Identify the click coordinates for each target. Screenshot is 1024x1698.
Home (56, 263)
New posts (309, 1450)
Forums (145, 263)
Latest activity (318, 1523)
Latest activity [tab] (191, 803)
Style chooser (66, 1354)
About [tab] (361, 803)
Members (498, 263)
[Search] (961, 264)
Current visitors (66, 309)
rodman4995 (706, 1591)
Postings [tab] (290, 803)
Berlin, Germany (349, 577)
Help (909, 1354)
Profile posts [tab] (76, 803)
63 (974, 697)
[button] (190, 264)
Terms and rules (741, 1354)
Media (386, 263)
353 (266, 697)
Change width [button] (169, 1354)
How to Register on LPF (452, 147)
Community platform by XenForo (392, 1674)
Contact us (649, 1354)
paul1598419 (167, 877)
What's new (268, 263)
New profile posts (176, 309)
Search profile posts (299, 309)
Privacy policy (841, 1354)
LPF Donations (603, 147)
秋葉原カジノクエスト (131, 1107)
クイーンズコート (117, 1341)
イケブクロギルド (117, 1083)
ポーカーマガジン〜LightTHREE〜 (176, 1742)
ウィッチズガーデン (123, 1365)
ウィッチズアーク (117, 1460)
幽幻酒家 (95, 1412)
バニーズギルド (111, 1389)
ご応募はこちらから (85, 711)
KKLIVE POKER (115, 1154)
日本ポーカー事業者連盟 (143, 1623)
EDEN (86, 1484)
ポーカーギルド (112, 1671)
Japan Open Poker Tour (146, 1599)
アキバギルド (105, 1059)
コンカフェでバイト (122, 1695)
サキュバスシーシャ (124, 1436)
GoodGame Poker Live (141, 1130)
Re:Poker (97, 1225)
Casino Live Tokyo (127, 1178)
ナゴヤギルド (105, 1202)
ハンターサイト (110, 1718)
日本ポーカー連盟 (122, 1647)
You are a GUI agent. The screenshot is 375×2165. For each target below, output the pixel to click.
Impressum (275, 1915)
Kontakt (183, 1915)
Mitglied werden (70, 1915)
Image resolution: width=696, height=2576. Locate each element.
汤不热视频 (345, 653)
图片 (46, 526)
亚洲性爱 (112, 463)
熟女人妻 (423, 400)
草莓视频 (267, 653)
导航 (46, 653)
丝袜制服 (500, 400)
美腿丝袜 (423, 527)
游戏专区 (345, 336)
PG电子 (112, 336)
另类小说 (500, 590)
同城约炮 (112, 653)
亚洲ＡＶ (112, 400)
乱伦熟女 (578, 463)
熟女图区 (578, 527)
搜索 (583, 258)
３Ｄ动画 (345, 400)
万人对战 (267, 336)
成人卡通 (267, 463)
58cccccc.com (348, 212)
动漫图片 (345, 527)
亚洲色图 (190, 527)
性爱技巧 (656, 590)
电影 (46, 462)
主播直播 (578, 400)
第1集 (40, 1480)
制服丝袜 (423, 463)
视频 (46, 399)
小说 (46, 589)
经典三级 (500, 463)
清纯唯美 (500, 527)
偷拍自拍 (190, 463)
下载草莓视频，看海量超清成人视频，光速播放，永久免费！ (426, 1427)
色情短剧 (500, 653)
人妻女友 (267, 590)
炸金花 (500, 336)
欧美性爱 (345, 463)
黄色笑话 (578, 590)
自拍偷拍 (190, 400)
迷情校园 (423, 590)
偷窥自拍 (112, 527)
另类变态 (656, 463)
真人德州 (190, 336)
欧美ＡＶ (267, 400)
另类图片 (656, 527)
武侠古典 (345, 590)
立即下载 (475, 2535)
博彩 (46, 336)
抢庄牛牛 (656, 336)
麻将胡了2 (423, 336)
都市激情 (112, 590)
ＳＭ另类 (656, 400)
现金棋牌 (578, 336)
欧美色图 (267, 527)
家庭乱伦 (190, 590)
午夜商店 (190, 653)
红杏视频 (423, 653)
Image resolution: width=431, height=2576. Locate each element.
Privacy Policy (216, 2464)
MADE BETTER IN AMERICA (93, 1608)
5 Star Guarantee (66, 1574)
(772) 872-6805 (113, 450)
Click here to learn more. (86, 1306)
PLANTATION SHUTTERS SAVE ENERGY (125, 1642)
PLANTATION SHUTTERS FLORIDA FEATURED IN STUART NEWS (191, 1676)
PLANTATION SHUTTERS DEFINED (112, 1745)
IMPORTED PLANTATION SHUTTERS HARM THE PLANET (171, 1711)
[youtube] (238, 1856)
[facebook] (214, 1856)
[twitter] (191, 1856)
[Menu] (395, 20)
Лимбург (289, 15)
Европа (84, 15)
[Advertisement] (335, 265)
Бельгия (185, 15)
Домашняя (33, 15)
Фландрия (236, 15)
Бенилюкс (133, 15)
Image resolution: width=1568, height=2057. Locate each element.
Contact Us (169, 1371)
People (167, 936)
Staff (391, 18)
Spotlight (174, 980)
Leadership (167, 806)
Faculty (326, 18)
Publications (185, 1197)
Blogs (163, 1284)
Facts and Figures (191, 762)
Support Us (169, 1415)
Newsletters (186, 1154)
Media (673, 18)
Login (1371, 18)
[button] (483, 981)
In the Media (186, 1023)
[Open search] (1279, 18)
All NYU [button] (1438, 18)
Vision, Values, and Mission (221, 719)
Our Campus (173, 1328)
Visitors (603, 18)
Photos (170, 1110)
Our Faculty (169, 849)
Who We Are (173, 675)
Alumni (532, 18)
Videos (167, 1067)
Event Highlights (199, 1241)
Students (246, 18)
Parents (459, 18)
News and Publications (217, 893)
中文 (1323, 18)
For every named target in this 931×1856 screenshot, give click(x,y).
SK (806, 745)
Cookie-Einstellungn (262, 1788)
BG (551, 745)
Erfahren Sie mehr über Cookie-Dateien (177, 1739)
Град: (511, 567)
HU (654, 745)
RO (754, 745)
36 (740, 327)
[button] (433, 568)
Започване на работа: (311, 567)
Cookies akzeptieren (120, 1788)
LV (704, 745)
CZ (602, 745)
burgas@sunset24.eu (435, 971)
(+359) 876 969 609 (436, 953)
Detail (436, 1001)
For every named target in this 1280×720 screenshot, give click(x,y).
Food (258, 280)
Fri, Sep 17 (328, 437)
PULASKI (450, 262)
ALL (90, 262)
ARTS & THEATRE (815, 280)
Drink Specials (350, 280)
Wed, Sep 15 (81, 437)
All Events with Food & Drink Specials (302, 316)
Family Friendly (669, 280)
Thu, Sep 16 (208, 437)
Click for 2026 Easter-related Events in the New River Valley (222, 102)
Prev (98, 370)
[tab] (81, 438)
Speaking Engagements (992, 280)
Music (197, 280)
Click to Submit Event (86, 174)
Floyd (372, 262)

▶ **What is required**:
Copy out the material again word for word, from the line with "News and Publications (217, 893)" up to and including the line with "Detail (436, 1001)".

▶ **Final result**:
News and Publications (217, 893)
中文 (1323, 18)
For every named target in this 931×1856 screenshot, give click(x,y).
SK (806, 745)
Cookie-Einstellungn (262, 1788)
BG (551, 745)
Erfahren Sie mehr über Cookie-Dateien (177, 1739)
Град: (511, 567)
HU (654, 745)
RO (754, 745)
36 (740, 327)
[button] (433, 568)
Започване на работа: (311, 567)
Cookies akzeptieren (120, 1788)
LV (704, 745)
CZ (602, 745)
burgas@sunset24.eu (435, 971)
(+359) 876 969 609 (436, 953)
Detail (436, 1001)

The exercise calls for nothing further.